Steps 1 - 3 are trivial and common enough that we can skip those. To handle 4 and 5, I have a DB helper module adapted from the deferred_insert module linked above.

# db.py

queue_prefix = "some_prefix_"


def get_key_name(key: str) -> str:
    return cstr(key).split("|")[1]


def deferred_insert(doc):
    """
    Converts a Frappe document to JSON and stores it in a Redis list.
    """
    doctype = doc.doctype
    docname = doc.name
    if not (doctype and docname):
        frappe.throw("Doctype and Docname are required")
    redis_key = f"{queue_prefix}{doctype}"
    d = doc.as_dict()
    skip = ["docstatus", "doctype", "idx"]
    for key in list(d.keys()):
        if key.startswith('_'):
            d.pop(key)
        if key in skip:
            d.pop(key)
    frappe.cache().rpush(redis_key, frappe.as_json(d))


def bulk_insert(doctype):
    """
    Retrieves JSON documents from a Redis list and bulk inserts in the DB in batches.
    """
    redis_key = f"{queue_prefix}{doctype}"
    queue_keys = frappe.cache().get_keys(redis_key)
    record_count = 0
    unique_names = set()
    records = []
    for key in queue_keys:
        queue_key = get_key_name(key)
        while frappe.cache().llen(queue_key) > 0:
            record = frappe.cache().lpop(queue_key)
            record = json.loads(record.decode("utf-8"))
            if isinstance(record, dict):
                record_count += 1
                if record['name'] in unique_names:
                    continue
                unique_names.add(record['name'])
                records.append(record)
            else:
                print("Invalid record")
    if records:
        for batch in create_batch(records, 1000):
            fields = list(batch[0].keys())
            values = (tuple(record.values()) for record in batch)
            frappe.db.bulk_insert(doctype, fields, values)
    frappe.db.commit()
    print(f"Inserted {record_count} records")
    return record_count


def clear_queue(doctype):
    """
    Clear the queue in case we are reprocessing the same import file.
    """
    redis_key = f"{queue_prefix}{doctype}"
    frappe.cache().delete_keys(redis_key)

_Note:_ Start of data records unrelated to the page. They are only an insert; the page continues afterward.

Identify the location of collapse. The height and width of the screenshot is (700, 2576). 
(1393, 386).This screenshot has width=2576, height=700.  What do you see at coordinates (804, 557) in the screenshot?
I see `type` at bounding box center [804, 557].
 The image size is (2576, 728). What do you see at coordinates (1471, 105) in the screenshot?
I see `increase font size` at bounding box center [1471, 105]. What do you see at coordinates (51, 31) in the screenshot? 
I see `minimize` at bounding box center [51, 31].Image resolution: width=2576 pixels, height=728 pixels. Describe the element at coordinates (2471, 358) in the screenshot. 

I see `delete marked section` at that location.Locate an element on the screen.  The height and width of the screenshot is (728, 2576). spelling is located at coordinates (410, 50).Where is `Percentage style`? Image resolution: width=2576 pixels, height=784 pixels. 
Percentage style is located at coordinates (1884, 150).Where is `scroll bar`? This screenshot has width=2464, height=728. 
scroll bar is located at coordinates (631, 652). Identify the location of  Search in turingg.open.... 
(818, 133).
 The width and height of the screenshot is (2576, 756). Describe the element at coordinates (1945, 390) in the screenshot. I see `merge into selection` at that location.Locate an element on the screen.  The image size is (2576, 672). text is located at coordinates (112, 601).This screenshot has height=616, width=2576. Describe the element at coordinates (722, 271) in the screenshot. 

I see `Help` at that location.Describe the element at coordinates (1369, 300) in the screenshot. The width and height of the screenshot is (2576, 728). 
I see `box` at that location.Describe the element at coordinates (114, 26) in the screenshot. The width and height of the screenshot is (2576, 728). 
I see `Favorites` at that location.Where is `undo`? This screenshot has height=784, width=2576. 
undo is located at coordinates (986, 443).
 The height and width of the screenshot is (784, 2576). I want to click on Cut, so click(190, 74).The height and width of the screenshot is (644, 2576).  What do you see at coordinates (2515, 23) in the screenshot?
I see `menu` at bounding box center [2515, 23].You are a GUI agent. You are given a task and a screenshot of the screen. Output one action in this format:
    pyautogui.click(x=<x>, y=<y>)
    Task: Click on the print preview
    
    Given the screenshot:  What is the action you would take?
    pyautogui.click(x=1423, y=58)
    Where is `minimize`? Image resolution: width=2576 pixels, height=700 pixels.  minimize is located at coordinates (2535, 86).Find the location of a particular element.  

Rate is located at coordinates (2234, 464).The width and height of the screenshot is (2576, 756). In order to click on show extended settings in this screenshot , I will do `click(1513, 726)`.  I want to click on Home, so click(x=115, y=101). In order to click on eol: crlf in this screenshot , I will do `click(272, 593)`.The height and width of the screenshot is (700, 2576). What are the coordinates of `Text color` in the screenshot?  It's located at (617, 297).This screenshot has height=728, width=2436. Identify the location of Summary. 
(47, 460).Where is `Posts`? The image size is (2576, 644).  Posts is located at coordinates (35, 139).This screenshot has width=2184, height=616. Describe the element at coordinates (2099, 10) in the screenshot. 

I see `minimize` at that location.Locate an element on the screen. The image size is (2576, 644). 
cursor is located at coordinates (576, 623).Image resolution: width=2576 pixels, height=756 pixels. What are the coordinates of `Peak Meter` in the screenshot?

def bulk_delete(doctype, docnames):
    """
    Delete records in bulk. This is a wrapper around frappe.db.sql
    docnames is a list of names
    """
    if not doctype or not docnames:
        return
    placeholders = ', '.join(['%s'] * len(docnames))
    sql = f"""DELETE FROM `tab{doctype}` WHERE name IN ({placeholders})"""
    frappe.db.sql(sql, values=docnames)
    frappe.db.commit()
    print(f"Deleted {len(docnames)} records")
    return len(docnames)


# usage
doctype = "Some DocType"

for row in large_file:
    doc = frappe.new_doc(doctype)
    doc.attribute = row["some_value"]
    doc.name = "some_name" # this is necessary as bulk_insert does not trigger autoname
    doc.creation = datetime.now()
    doc.modified = datetime.now()
    doc.owner = frappe.session.user
    doc.modified_by = frappe.session.user

    db.deferred_insert(doc)

db.bulk_insert(doctype)

How much time does this save?

For every 150K records, this reduces the import time from about 3000 seconds to ~120 seconds.

Notes & Improvements

deferred_insert is not necessary here. You could aggregate the records in a normal Python list and pass them to bulk_insert directly. I prefer this queue pattern as it allows me to decouple DB inserts completely if I want to.
The built-in frappe.db.bulk_insert does not support conflicts/updates. I am porting some of my SQL code that handles this over to the Query builder. Will post once completed.